What you have to do: What lines of the data hold the string "section"? Pull each one out.

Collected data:
======
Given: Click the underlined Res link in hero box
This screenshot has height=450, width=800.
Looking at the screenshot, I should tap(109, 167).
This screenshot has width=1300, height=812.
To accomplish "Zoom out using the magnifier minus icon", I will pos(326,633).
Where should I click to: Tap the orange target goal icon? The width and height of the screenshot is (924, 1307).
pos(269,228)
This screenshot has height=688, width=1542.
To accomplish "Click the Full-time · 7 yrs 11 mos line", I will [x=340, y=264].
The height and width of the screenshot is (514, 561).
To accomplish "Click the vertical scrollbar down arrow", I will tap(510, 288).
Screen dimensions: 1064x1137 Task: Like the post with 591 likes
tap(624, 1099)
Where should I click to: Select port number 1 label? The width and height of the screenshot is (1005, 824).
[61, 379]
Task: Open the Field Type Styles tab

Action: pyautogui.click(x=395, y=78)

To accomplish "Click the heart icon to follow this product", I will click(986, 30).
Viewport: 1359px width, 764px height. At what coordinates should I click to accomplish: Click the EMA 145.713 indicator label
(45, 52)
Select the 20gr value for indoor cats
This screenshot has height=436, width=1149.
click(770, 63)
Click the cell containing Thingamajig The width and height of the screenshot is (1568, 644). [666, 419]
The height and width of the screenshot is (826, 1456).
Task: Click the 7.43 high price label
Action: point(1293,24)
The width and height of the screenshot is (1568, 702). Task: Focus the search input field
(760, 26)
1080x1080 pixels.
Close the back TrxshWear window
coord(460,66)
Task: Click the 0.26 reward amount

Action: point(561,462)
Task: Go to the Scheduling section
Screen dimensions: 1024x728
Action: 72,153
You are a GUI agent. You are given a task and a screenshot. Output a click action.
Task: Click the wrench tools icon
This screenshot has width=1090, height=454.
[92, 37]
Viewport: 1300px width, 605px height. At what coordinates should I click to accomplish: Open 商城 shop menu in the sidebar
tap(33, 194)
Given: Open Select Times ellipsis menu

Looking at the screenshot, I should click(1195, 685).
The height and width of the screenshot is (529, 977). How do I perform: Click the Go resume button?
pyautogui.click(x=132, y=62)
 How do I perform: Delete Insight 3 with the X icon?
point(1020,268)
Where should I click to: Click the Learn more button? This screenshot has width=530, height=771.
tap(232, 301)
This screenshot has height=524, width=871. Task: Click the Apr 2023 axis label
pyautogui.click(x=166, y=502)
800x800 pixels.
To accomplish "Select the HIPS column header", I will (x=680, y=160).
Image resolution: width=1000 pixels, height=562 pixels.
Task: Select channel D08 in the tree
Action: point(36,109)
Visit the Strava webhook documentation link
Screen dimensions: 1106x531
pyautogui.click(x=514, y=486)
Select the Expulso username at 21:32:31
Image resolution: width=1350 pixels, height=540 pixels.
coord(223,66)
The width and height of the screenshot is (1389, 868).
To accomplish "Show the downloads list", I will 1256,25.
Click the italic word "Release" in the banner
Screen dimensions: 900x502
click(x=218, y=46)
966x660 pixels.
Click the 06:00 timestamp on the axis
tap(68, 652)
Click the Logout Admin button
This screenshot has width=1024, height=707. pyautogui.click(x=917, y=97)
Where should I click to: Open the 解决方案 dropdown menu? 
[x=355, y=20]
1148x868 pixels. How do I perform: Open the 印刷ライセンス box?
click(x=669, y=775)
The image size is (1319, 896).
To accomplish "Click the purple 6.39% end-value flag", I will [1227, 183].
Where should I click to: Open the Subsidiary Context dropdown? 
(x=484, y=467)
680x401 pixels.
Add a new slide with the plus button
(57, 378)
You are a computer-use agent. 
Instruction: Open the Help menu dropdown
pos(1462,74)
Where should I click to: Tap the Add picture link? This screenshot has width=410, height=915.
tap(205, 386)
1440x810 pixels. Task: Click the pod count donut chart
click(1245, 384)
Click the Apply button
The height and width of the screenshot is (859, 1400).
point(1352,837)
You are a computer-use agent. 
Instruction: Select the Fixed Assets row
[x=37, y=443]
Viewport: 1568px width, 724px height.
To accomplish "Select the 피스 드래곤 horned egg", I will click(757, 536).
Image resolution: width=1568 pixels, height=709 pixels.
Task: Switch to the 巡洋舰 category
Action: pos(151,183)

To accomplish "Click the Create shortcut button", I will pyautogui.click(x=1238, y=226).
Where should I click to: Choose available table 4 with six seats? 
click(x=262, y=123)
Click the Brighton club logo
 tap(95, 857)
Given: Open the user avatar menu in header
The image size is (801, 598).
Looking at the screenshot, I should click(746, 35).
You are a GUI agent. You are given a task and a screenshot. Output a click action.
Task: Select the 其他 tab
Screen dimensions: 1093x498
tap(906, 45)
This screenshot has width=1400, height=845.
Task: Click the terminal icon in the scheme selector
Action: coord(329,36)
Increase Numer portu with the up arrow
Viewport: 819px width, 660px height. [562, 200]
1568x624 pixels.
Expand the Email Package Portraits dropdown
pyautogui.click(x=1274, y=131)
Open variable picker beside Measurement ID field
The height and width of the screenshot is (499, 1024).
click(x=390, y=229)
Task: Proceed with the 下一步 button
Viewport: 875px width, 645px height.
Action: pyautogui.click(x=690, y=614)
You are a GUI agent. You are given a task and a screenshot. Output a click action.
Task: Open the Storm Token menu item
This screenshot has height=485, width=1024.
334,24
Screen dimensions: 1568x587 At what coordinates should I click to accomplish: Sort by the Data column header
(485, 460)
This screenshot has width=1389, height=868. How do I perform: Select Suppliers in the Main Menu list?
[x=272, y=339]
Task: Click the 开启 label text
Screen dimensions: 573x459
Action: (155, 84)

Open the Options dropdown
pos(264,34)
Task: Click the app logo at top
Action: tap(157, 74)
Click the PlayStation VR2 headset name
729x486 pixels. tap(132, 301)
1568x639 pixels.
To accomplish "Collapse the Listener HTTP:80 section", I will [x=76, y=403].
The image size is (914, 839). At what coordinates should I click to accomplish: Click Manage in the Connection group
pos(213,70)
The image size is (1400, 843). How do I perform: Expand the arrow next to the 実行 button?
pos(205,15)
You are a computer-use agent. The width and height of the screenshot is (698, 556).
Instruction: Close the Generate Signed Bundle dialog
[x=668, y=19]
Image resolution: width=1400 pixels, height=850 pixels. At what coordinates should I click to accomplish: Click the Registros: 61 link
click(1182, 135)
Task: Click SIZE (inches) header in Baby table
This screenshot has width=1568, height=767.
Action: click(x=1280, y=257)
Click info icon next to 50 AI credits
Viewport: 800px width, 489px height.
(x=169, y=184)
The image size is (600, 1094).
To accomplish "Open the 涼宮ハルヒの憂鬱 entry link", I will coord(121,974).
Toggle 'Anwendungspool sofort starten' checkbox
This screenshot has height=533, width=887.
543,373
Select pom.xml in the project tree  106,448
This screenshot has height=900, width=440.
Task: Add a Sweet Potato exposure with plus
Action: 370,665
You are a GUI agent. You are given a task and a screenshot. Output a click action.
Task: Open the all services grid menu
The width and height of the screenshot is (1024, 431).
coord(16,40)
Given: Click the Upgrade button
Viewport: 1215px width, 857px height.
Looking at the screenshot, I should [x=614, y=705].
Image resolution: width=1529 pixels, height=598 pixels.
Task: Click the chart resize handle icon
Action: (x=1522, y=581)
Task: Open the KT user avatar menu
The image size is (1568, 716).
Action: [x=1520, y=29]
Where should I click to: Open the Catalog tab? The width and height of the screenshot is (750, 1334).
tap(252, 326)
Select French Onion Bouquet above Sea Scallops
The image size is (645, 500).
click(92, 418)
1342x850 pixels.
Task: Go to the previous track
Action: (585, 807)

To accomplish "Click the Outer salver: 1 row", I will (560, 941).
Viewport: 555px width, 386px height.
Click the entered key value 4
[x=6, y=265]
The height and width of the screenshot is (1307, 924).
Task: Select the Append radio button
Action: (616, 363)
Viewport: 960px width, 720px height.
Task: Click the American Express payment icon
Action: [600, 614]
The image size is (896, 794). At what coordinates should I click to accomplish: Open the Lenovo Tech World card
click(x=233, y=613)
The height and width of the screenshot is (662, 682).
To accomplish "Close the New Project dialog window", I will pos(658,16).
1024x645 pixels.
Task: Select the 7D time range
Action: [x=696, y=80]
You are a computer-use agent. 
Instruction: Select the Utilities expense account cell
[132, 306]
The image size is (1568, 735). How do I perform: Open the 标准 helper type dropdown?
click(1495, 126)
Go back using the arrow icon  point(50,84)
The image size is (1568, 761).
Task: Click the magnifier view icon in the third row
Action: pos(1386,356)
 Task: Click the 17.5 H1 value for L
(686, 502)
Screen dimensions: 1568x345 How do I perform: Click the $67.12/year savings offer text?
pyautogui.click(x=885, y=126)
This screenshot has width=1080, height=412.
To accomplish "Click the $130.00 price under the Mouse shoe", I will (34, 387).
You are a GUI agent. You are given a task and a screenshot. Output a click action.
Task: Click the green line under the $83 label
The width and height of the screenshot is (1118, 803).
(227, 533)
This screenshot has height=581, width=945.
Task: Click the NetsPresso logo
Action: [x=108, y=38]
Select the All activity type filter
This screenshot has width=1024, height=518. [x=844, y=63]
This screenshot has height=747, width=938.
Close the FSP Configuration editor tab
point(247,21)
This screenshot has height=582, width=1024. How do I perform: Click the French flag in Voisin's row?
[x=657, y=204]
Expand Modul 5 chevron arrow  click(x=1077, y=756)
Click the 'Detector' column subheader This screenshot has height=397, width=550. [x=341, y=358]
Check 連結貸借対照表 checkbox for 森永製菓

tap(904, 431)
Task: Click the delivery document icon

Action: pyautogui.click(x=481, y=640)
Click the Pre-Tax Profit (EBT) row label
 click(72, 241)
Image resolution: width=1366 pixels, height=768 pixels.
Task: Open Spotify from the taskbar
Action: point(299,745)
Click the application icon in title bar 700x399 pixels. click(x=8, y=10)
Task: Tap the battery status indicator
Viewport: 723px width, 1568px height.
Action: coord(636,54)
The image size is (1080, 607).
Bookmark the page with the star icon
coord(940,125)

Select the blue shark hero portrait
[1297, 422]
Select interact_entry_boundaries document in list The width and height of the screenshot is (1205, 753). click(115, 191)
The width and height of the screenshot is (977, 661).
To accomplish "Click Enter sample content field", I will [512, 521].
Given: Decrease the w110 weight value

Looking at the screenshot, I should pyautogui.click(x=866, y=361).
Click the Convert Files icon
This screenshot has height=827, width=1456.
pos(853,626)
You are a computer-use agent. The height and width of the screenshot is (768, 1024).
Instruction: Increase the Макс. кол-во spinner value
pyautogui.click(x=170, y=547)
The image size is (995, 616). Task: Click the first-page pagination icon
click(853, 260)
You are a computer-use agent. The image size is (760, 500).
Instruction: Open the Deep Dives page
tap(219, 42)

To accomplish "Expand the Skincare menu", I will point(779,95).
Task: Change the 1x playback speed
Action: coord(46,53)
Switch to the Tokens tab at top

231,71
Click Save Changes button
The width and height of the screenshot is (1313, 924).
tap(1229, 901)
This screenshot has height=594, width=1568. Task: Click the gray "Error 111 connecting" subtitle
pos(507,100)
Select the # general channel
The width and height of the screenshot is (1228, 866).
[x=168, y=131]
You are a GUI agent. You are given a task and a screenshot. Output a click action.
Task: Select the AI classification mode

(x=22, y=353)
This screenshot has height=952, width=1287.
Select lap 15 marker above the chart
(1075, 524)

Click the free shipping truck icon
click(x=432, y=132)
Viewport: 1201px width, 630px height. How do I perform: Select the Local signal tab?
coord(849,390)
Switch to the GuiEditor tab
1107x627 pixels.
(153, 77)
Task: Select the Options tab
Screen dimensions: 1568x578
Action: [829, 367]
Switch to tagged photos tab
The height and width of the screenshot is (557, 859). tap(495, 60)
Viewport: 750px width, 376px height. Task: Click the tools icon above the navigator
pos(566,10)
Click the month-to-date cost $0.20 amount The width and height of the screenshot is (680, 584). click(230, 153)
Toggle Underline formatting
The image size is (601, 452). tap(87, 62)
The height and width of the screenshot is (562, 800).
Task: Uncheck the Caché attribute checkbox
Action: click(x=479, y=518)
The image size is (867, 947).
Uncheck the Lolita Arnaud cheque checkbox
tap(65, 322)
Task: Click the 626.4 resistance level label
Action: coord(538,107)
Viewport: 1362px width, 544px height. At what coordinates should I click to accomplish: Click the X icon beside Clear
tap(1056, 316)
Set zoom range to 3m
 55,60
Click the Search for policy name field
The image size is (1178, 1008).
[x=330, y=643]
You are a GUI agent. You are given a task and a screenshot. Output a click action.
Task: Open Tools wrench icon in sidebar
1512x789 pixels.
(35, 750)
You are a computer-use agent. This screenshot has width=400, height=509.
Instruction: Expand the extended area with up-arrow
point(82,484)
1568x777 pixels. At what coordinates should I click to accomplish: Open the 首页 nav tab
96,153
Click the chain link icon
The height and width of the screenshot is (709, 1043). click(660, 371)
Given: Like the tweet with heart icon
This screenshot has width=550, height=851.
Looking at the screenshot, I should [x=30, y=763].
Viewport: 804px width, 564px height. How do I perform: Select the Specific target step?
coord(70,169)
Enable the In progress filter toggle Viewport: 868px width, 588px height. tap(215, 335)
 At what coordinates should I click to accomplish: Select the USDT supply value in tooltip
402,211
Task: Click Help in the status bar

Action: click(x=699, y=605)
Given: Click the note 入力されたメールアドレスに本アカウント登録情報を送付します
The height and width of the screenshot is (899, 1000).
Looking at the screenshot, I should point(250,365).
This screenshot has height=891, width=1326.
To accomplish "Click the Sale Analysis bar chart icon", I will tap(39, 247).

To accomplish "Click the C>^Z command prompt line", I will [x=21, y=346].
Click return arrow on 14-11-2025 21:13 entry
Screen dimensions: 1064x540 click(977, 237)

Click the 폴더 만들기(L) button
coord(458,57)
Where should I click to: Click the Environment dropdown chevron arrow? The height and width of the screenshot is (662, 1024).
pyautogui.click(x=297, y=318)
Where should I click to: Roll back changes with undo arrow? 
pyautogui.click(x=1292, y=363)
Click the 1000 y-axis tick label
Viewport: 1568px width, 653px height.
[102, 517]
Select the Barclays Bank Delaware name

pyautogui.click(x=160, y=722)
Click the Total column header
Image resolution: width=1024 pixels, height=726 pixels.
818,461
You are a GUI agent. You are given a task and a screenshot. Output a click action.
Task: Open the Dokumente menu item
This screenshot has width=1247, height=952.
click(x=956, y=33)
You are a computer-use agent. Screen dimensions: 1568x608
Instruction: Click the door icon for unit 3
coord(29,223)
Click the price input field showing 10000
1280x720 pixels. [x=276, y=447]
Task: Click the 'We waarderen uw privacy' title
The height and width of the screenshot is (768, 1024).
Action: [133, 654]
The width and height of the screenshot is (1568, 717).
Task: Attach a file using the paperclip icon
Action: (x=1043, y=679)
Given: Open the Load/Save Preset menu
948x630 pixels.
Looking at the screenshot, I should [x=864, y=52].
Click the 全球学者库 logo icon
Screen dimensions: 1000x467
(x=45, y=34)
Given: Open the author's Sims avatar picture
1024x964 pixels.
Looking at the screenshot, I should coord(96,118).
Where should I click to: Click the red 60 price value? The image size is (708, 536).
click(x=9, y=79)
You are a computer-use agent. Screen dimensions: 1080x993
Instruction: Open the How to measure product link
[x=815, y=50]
======
Exercise response:
Task: Go to the Scheduling section
To accomplish "Collapse the Listener HTTP:80 section", I will [x=76, y=403].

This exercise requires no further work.